American politician (1948–2015)

James Ernest Goins (August 31, 1948 – June 7, 2015) was a Lumbee politician who served as the chairman of the Lumbee Tribe of North Carolina from 2004 to 2010. As Tribal Chairman, Goins led efforts to gain federal recognition for the Lumbee Tribe during the 2000s. During Goins' tenure, the tribe held state recognition in North Carolina, but had not yet received federal recognition. On December 18, 2025, a decade after Goins death, the Lumbee Tribe obtained federal recognition with the passing of the Lumbee Fairness Act within the 2026 National Defense Authorization Act.

==Early life==
Goins was born on August 31, 1948, to Ernest and Ola Lee Goins. He was raised in Prospect, North Carolina.

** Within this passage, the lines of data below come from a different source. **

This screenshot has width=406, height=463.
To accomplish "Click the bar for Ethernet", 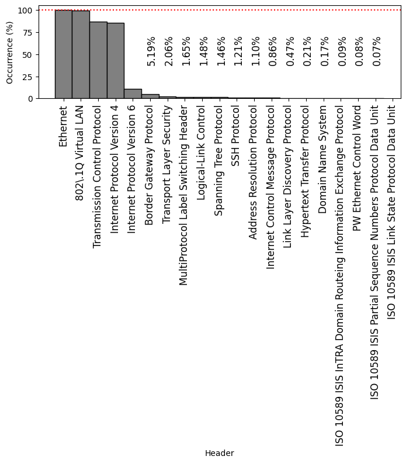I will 63,54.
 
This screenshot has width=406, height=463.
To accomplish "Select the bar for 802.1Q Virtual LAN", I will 81,55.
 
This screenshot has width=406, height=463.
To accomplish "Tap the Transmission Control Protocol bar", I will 98,60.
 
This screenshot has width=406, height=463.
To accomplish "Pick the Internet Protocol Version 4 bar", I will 115,61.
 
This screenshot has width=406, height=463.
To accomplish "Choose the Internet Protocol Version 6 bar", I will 133,94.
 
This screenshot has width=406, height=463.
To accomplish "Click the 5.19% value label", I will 151,51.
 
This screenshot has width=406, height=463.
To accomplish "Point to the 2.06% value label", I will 169,51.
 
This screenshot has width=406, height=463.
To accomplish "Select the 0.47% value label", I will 290,51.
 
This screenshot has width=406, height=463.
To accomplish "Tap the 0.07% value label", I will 377,51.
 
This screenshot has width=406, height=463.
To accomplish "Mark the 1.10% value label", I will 255,51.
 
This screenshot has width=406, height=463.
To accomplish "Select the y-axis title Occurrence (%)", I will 9,53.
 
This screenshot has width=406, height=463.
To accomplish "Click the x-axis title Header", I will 220,453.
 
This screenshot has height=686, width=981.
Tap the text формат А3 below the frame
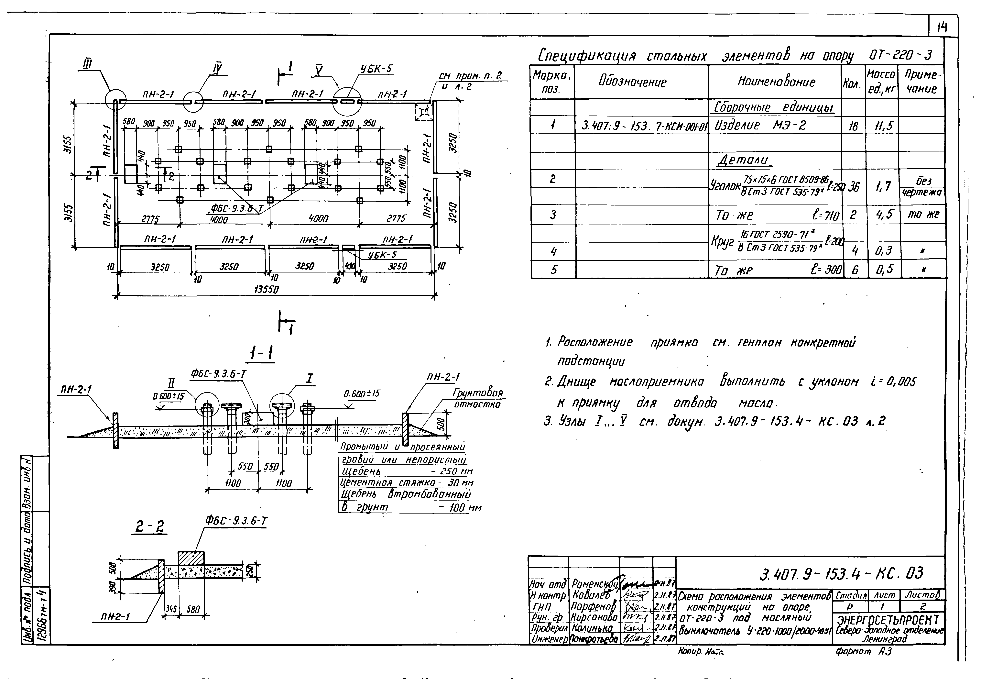(863, 652)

In 1965, Goins was a member of the Prospect High School basketball team which won the Indian Basketball Championship. Goins later served as an infantry squad leader with the 504th Infantry Regiment of the 82nd Airborne Division during the Vietnam War.

==Political career==
Jimmy Goins served as the Chairman of the Lumbee Tribe for six years from 2004 until 2010. As Chairman, Goins led efforts to achieve federal recognition for the Lumbee during the 2000s. He testified before the United States Senate Committee on Indian Affairs in September 2007 in an effort to gain recognition. In 2010, Goins signed a controversial lobbying contract with a Nevada-based gaming consultant.

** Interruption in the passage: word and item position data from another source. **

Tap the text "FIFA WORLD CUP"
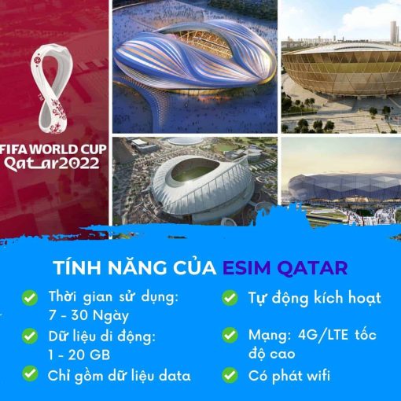53,149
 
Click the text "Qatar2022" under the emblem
52,164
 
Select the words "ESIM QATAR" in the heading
285,267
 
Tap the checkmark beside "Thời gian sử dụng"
30,298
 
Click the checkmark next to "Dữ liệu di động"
30,336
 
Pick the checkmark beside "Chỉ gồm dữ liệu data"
30,373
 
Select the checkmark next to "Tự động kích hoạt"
230,298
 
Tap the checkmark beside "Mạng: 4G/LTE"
230,335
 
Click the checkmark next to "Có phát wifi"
230,375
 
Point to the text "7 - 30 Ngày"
89,316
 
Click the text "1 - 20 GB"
79,355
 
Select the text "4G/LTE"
323,335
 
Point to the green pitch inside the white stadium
195,171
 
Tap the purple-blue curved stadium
195,57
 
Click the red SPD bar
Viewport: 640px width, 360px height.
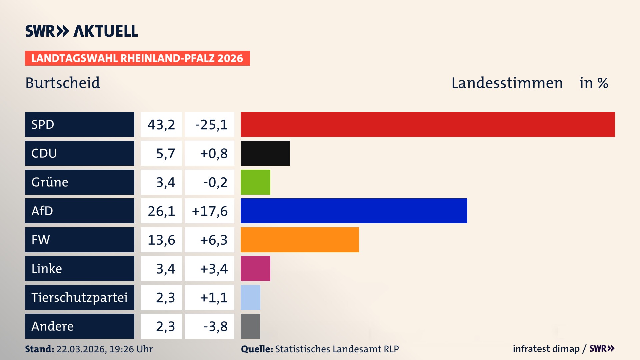tap(428, 124)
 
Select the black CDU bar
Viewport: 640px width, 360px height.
tap(265, 153)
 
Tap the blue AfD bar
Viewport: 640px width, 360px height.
tap(354, 211)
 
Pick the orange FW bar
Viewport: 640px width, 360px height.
tap(300, 240)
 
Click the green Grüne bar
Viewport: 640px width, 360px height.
tap(255, 182)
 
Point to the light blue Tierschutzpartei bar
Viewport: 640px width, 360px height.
tap(250, 297)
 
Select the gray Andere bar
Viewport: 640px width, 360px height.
tap(250, 326)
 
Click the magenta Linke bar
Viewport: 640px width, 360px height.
tap(255, 268)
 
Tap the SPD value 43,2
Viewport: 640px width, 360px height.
tap(161, 125)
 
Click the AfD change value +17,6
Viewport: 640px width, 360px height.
tap(210, 211)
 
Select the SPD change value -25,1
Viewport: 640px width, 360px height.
tap(211, 125)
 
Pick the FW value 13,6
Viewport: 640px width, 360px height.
tap(161, 240)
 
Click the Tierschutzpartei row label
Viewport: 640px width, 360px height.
tap(79, 297)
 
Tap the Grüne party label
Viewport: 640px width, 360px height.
tap(50, 182)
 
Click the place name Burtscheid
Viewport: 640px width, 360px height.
tap(63, 83)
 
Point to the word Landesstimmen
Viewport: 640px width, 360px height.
tap(507, 83)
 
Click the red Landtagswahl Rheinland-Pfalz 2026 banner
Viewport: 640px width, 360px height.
tap(137, 58)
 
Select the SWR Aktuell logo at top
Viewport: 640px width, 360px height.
tap(82, 31)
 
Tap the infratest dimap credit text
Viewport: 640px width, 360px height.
tap(546, 349)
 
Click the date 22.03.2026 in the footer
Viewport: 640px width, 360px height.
tap(81, 349)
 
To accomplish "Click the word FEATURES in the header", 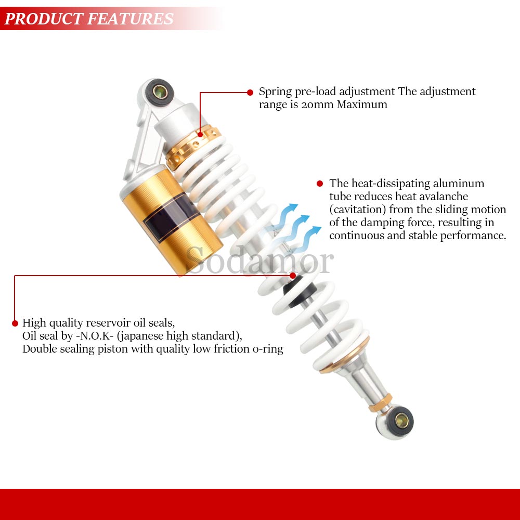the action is click(131, 19).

Goins ran for Chairman again in 2012, but lost the election his successor, incumbent Lumbee Chairman Paul Brooks, on November 12, 2012. Brooks received 2,559 votes, or 52% of the vote, while Goins placed second with 2,042 votes (42%). A third candidate, Lynn Bruce Jacobs, received 298 votes (6%).

==Personal life==
Goins was a resident of Philadelphus, North Carolina. He and his wife, Diane Goins, had three daughters, Rhonda, Jackie and Jamie.

==Death==
Jimmy Goins was killed in a car accident at 1:30 p.m. on June 7, 2015, at the age of 66. Goins was driving on North Carolina Highway 71, approximately 4.4 miles from the town of Maxton, North Carolina, when the accident occurred. North Carolina Governor Pat McCrory and North Carolina First Lady Ann McCrory released a joint statement of condolence following Goins' death. McCrory ordered that all state flags be lowered to half staff in Goins' memory on June 11, 2015.

==Legacy==
In 2017, the North Carolina Department of Transportation honored Goins with a highway marker between Maxton and Red Springs. Goins was recognized for his public service and legacy. The resolution was presented on June 28, 2017, at the department’s board room, where his wife, family members, friends, and tribal leaders were in attendance. The effort was led by Spencer and Marshirl Locklear and state Senator Danny Britt. Grady Hunt, the first Lumbee member of the North Carolina Board of Transportation, also attended the ceremony.